Textauszug –
- - - - - - -
Der Traum vom Frieden
Geschichte Am Sonntag feiert Augsburg wieder das Andenken an das Ende des 30-Jährigen Krieges – ein einzigartiger Feiertag. Seit jeher träumt die Menschheit von einem Leben in Frieden. Hat es bereits begonnen?
Am Sonntag feiert Augsburg wieder sein Friedensfest, einen einzigartigen Feiertag zum Andenken an das Ende des 30-jährigen Kriegs. Seit jeher träumt die Menschheit vom Leben in Frieden. Hat es bereits begonnen?
Augsburg Die Tradition des Augsburger Friedensfests ist groß. Vor 371 Jahren wurde es erstmals gefeiert – als Reaktion der evangelischen Stadtbevölkerung auf den Westfälischen Frieden, der den 30-Jährigen Krieg beendete. Fünf Jahre nach dem Zweiten Weltkrieg, 1950, wurde das Hohe Friedensfest in Augsburg ein gesetzlicher, auf die Stadt begrenzter Feiertag, einzigartig in Deutschland, jährlich am 8. August begangen, 2021 also an diesem Wochenende.
Nach Gründen für ein Friedensfest muss man auch in diesem Jahr nicht lange suchen. Ein Blick an die Grenzen Europas reicht: Seit Jahren wird im Donbass in der Ukraine gekämpft – Separatisten, die von Russland unterstützt werden, gegen die ukrainische Armee im Verbund mit Paramilitärs. Und wenn man auf die Zahl der Kriege weltweit schaut, kommt man – je nach Zählung – auf 20 bis 26 für das Jahr 2020, die meisten davon in Afrika und Asien.
Krieg gehört also auch im 21. Jahrhundert zu den Plagen der Menschheit. Man könnte zum Schluss kommen, dass sich die Menschheit seit Jahrtausenden nicht weiterentwickelt, dass alles beim Alten geblieben ist, die Menschen vom Frieden träumen, sich aber immer wieder in Kriege und damit auch ins Unglück stürzen. Allerdings zeigt ein Blick in die Geschichte auch, was sich geändert hat.
Und damit zu einem deutschen Vordenker des Friedens, zum Philosophen Immanuel Kant, der 1795 seinen Traum „Zum ewigen Frieden“formuliert hat, in Form eines Vertrags, den die Menschheit miteinander eingehen muss, um endlich dauerhaft das Kriegführen aufzugeben. Sein Wunschtraum damals: Ein echter Frieden und nicht nur ein Waffenstillstand zwischen den Kriegsparteien, der damals nur dazu diente, den nächsten Krieg vorzubereiten. Schon allein das zeigt, wie selbstverständlich damals in Europa der Krieg als politisches Mittel war.
- - - - - - -
Aufgaben –
A. Welche Jahreszahlen kommen im Artikel über das Augsburger Friedensfest vor? Nenne alle.
B. Knüpfe an den letzten Satz des Artikels über das Augsburger Friedensfest an und schreibe den Text weiter.
- - - - - - -
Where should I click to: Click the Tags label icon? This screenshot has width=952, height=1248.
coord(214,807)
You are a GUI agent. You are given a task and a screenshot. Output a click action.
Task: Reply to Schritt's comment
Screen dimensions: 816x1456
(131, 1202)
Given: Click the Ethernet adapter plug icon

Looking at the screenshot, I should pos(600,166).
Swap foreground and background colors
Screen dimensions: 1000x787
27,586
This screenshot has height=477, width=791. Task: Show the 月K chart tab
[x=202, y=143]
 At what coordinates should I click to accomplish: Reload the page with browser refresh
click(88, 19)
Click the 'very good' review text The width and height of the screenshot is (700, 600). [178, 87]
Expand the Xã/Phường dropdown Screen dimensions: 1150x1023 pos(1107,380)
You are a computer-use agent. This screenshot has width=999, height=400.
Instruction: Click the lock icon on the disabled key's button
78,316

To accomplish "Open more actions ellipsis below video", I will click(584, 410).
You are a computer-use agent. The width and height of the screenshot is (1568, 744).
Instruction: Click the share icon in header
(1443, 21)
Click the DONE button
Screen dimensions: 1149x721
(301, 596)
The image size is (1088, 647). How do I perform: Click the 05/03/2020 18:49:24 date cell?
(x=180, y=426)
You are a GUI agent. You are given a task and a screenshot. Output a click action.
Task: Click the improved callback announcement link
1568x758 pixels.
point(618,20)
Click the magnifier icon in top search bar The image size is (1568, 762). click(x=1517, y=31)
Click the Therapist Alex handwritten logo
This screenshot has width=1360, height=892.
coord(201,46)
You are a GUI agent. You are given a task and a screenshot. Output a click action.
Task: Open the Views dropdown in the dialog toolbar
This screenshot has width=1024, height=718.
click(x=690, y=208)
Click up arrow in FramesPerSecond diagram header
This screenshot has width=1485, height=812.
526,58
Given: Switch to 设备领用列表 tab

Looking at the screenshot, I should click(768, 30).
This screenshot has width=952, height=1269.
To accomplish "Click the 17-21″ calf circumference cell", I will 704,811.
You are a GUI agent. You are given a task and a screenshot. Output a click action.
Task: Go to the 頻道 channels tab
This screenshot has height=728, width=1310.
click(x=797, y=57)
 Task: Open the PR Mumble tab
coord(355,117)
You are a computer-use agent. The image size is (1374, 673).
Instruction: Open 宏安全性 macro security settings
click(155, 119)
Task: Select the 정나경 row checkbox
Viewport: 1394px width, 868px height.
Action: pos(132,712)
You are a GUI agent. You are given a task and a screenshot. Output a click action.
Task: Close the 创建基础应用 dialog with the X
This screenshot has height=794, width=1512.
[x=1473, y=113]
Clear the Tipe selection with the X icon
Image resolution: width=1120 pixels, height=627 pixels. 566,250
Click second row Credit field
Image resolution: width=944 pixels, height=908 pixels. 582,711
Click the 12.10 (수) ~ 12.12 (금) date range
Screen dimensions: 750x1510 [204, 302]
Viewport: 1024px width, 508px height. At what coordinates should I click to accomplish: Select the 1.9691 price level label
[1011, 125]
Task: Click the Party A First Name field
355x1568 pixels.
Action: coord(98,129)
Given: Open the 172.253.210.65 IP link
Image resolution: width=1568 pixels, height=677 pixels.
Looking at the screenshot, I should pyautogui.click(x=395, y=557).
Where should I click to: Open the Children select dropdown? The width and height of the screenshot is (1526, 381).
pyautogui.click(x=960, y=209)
- - - - - - -
Lösungen –
A. 1950, 2021, 2020, 1795

B.
Als weitere Voraussetzungen für einen echten Frieden stellte Kant weitere Verbote auf, etwa Staaten weder zu verkaufen noch zu verschenken. Diese seien kein Eigentum von Herrschern, sondern souveräne Gebilde, in denen Gesellschaften lebten, die nicht einfach herumgereicht werden können. Werden sie es, sind Voraussetzungen für neue Kriege geschaffen. Kant fordert, keine Staatskredite für die Kriegskasse zu vergeben, weil diese ebenfalls wieder zu neuen Kriegen führen. Dann fordert der Philosoph, dass sich Staaten nicht in die Angelegenheiten anderer Staaten einmischen dürfen, selbst wenn dort bürgerkriegsähnliche Zustände herrschen. Das letzte Kant’sche Verbot: ehrlose Kriegsmethoden zu unterlassen, etwa Meuchelmord und Spionage. Diese untergraben den Frieden.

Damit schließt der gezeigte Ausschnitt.